198.- EN TORNO A LA UNICABA

En 1969 se recibió en nuestro país la última camada de maestros normales nacionales. El título so obtenía al terminar la carrera de magisterio que era de nivel secundario. Vale decir que al terminar 5° año los egresados de las Escuelas Normales obtenían el título docente que los habilitaba para ejercer la docencia de nivel primario.
La preparación que brindaban los años del ciclo superior (4° y 5° años) eran de alto nivel. Los egresados cursaban asignaturas relacionadas con las Ciencias de la Educación: Pedagogía, Didáctica General, Psicología Pedagógica, Historia de la Educación, Política Educacional y por supuesto las Didácticas Especiales y las Prácticas de la Enseñanza
El plan de estudios que mencionamos fue reemplazado por uno de nivel terciario: el Profesorado de Enseñanza Primaria (PEP) con dos años de duración. Ese plan se fue extendiendo en duración hasta llegar a los actuales cuatro años.
La primera pregunta que surge es ¿cuáles fueron los resultados de esa formación? Las respuestas pueden ser variadas. En principio, la cantidad no siempre es sinónimo de calidad.
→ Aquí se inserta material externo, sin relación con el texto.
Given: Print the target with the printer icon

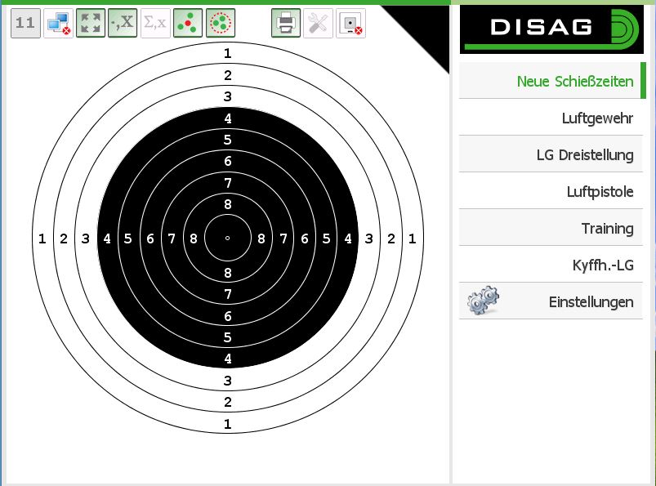Looking at the screenshot, I should (x=286, y=23).
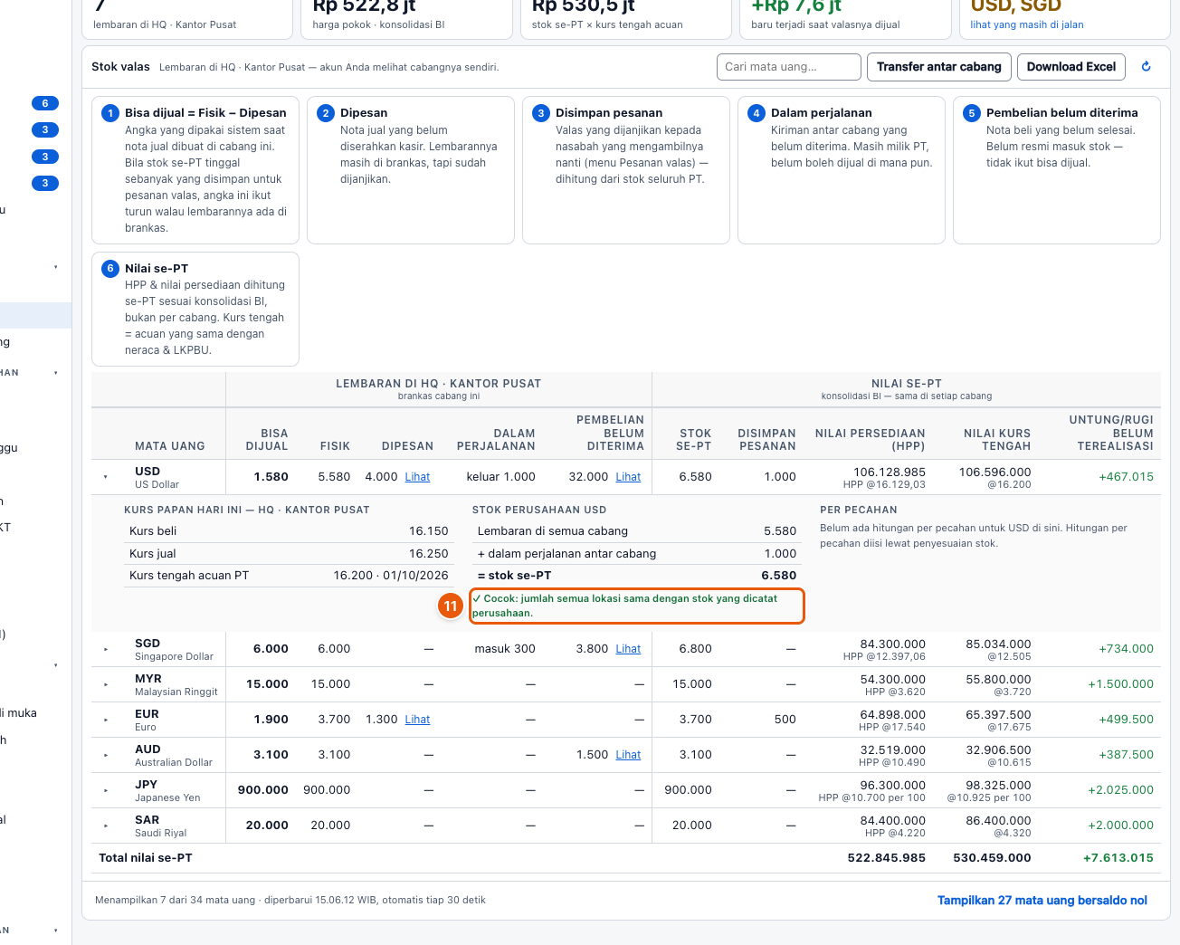Click the Download Excel button
The width and height of the screenshot is (1180, 945).
coord(1071,67)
Por otra parte, no se puede generalizar porque las instituciones formadoras y sus docentes no son uniformes.
A lo largo de los años que duró la experiencia del PEP la carrera se fue vaciando de contenidos disciplinares (Lengua, Matemática, Ciencias Sociales, Ciencias Naturales, etc.) en detrimento de las áreas teórico- específicas de las Ciencias de la Educación.
Desde ya que cuando una persona elige una carrera docente está interesado en la Educación. Eso es innegable. Pero el profesor ha elegido una actividad áulica determinada: formar niños en un aula primaria, inclinarse por un área del conocimiento ya sea de las Ciencias Humanísticas (Historia, Geografía,etc.) o las Ciencias Biológicas por poner algunos ejemplos.
Los egresados de las viejas Escuelas Normales sabían desde que entraban en primer año del secundario que iban a ser maestros.
Ahora y de manera inconsulta, aunque se diga lo contrario, el gobierno de la Ciudad Autónoma de Buenos Aires ha determinado darle a la formación docente carácter universitario. A ese efecto ha engendrado una Universidad (UNICABA) que reemplazará a los actuales profesorados de niveles primario y medio.
¿Es eso malo? No. Lo malo está en creer que esa medida solucionará el grave problema del nivel de la formación de docentes. Una vez más volverán a confundirse los conceptos calidad-cantidad.
Sin entrar a analizar que en uno de los fundamentos de la creación parece deducirse el menosprecio de lo disciplinar en desmedro de la formación teórica.
¿Dónde quedó la libertad de elección del alumno de estudiar en una Universidad o en un Profesorado?
El aula es el ámbito ineludible de la experiencia. El rótulo de universitario no garantizará la excelencia.